- WHAT YOU WILL DO: Once you have read the records below, print them again exactly as they stand.

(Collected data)
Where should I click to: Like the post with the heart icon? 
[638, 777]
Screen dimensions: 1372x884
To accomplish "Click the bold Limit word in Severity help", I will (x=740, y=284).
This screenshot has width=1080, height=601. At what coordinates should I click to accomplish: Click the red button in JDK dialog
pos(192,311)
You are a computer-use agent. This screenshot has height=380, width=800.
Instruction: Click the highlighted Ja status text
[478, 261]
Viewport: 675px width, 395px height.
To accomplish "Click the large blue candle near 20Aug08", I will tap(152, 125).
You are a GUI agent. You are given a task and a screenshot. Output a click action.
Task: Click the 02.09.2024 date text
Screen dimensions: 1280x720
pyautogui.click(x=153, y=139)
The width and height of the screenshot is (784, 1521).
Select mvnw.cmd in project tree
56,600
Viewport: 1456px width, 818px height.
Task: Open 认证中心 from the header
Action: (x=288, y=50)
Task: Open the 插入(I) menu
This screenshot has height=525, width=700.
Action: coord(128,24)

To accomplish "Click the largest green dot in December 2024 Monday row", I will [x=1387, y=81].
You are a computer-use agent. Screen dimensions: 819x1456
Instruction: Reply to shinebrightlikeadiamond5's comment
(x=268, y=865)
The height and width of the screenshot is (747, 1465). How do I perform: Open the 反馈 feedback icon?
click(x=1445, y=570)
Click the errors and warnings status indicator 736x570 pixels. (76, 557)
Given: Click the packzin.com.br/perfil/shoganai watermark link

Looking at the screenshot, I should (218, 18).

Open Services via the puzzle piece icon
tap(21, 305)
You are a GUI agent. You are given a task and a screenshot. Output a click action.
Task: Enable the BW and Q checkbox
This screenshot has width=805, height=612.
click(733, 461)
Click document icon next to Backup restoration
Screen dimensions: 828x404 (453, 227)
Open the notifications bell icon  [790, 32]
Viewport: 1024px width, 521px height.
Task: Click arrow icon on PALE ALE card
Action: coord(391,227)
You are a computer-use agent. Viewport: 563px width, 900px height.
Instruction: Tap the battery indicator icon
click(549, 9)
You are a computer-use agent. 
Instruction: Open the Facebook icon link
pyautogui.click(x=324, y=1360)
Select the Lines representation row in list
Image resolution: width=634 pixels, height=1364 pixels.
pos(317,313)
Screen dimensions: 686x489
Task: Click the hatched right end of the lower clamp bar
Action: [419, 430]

- TASK SOLUTION:
Where should I click to: Like the post with the heart icon? 
[638, 777]
Screen dimensions: 1372x884
To accomplish "Click the bold Limit word in Severity help", I will (x=740, y=284).
This screenshot has width=1080, height=601. At what coordinates should I click to accomplish: Click the red button in JDK dialog
pos(192,311)
You are a computer-use agent. This screenshot has height=380, width=800.
Instruction: Click the highlighted Ja status text
[478, 261]
Viewport: 675px width, 395px height.
To accomplish "Click the large blue candle near 20Aug08", I will tap(152, 125).
You are a GUI agent. You are given a task and a screenshot. Output a click action.
Task: Click the 02.09.2024 date text
Screen dimensions: 1280x720
pyautogui.click(x=153, y=139)
The width and height of the screenshot is (784, 1521).
Select mvnw.cmd in project tree
56,600
Viewport: 1456px width, 818px height.
Task: Open 认证中心 from the header
Action: (x=288, y=50)
Task: Open the 插入(I) menu
This screenshot has height=525, width=700.
Action: coord(128,24)

To accomplish "Click the largest green dot in December 2024 Monday row", I will [x=1387, y=81].
You are a computer-use agent. Screen dimensions: 819x1456
Instruction: Reply to shinebrightlikeadiamond5's comment
(x=268, y=865)
The height and width of the screenshot is (747, 1465). How do I perform: Open the 反馈 feedback icon?
click(x=1445, y=570)
Click the errors and warnings status indicator 736x570 pixels. (76, 557)
Given: Click the packzin.com.br/perfil/shoganai watermark link

Looking at the screenshot, I should (218, 18).

Open Services via the puzzle piece icon
tap(21, 305)
You are a GUI agent. You are given a task and a screenshot. Output a click action.
Task: Enable the BW and Q checkbox
This screenshot has width=805, height=612.
click(733, 461)
Click document icon next to Backup restoration
Screen dimensions: 828x404 (453, 227)
Open the notifications bell icon  [790, 32]
Viewport: 1024px width, 521px height.
Task: Click arrow icon on PALE ALE card
Action: coord(391,227)
You are a computer-use agent. Viewport: 563px width, 900px height.
Instruction: Tap the battery indicator icon
click(549, 9)
You are a computer-use agent. 
Instruction: Open the Facebook icon link
pyautogui.click(x=324, y=1360)
Select the Lines representation row in list
Image resolution: width=634 pixels, height=1364 pixels.
pos(317,313)
Screen dimensions: 686x489
Task: Click the hatched right end of the lower clamp bar
Action: [419, 430]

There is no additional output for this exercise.